You might have the same dataset structure for data.
dataset
│
├── images_dataset
│ ├── dx_stop_dx
│ ├── dx_stop_sx
│ ├── dx_walk_dx
│ ├── dx_back_sx
│ ├── normal
│ ├── sx_stop_sx
│ └── ...
│
├── csv_dataset
│ ├── train
│ ├── validation
│ └── test
│
├── json_dataset
│ └── config
└──
-
./configs/config.py: In this file there are all the settings, path and configurations. Please read all sections to make sure all work correctly.
-
Create json and csv files
- create_video_json.py: Save the coordinates of a video trajectory (Es. video220_traj.json). Files are saved in the used video folder './dataset/images_dataset/dx_stop_dx/video220/'.
- trajectories_json.py: Create the trajectories' file from a json file of a video sequence. Files are saved in the folder './dataset/images_dataset/dx_stop_dx/video220/'.

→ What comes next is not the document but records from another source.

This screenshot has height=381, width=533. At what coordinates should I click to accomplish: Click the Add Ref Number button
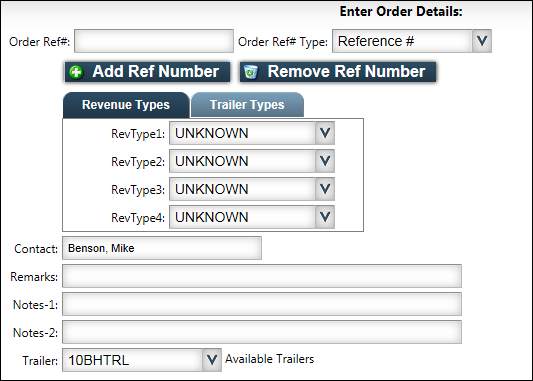[148, 72]
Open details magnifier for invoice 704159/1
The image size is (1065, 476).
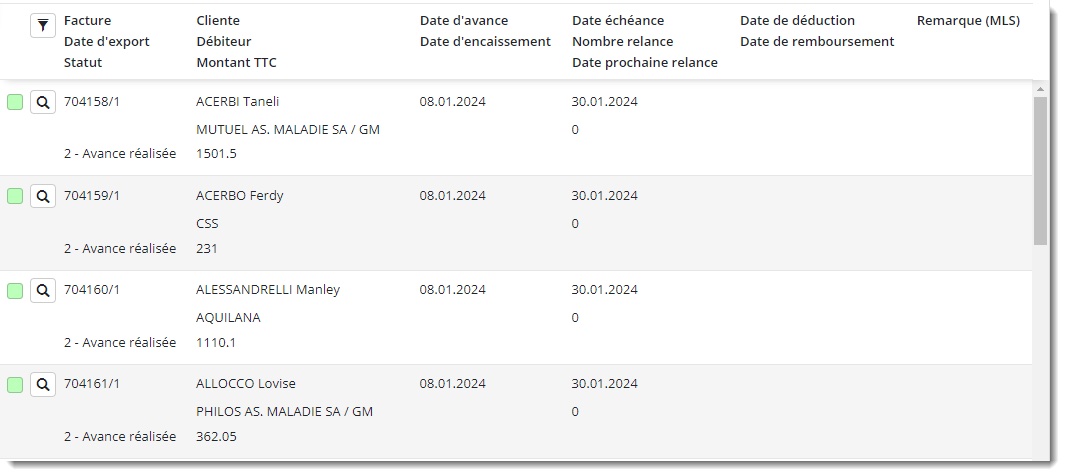click(43, 197)
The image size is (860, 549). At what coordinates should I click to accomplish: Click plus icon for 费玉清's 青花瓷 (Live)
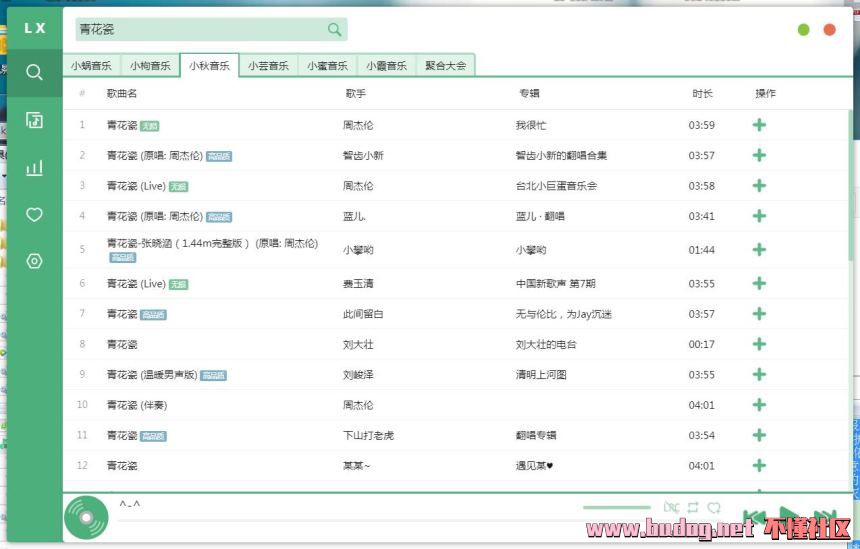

- net_utilities.py: Split dataset in train, test and validation and save data in json file in the folder './dataset/json_dataset/config/'
- create_csv_file.py: Create the CSV file from video sequences. File is saved in the folder './dataset/csv_dataset/train/' (train_config_10_sequence.csv).
-
Preprocessing
- augmentation.py: Flipping the images vertically (data augmentation).
- preprocess.py: Preprocessing of the left frames.
-
Video creation
- plot_image.py: Transform coordinates in the image plane.
-
Training and Testing
- main_comet.py: Train and test the CNN and LSTM model.
python main_comet.py --train_path = path of the train csv file
--valid_path = path of the validation csv file
--test_path = path of the test csv file
--epochs = number of epochs
--device = choose GPU
--proj_exp = define comet ml project folder
--name_exp = define comet ml experiment
--plot_step = number of graphics during train on comet
--shuffle_train = shuffle data of train
--len_seq = number of future points predicted (sequence length)
--lr = learning rate train
--opt = Optimizar
The following lines describe the generical sequence of commands to run, in order to make some experiments. We assumed the data organization described above. In the example the frames are sampled with a rate of 10, the distance between two consecutive origins is 4 (origin_distance) and the future points to predict are 10 (future_points).
-
Coordinates and angles extraction:
python create_video_json.py --video .../svo_cut/ --dest .../datasets/images_dataset/ --step 10
-
Real trajectory creation:
python trajectories_json.py --video_json_path .../datasets/images_dataset/ --point_future 10 --origin_distance 4
-
Data augmentation:
python augmentation.py --folder_path .../datasets/images_dataset/ --od 4 --fp 10
-
Preprocessing:
python preprocess.py --folder .../datasets/images_dataset/
Add
--flip 1
to preprocess the augmented frames. -
Dataset split:
python net_utilities.py --train_p 60 --test_p 20 --conf config0
-
CSV creation:
python create_csv_file.py --config_f config0 --type train --len_seq 10 --od 4 --fp 10 --project od4_fp10
Change
--type validation
or--type test
for validation and test set. Add--flip 1
to also take into account the augmented frames. -
Train:
python main_comet.py --train_path .../datasets/csv_dataset/od4_fp10/train/train_config0_10_sequence.csv --valid_path .../datasets/csv_dataset/od4_fp10/validation/validation_config0_10_sequence.csv --epochs 600 --name_exp od4_fp10 --proj_exp evasion --plot_step 1 --shuffle_train True
-
Test:
python main_comet.py --test_path .../datasets/csv_dataset/od4_fp10/test/test_config0_10_sequence.csv --model_path .../saved_models/single_frame/od4_fp10/weight_600_lenseq_10_.../weight_....pth --name_exp od4_fp10 --proj_exp evasion
We use the weights at the epoch in which the global validation loss reaches its minimum. This value can be found through Comet.ml interface.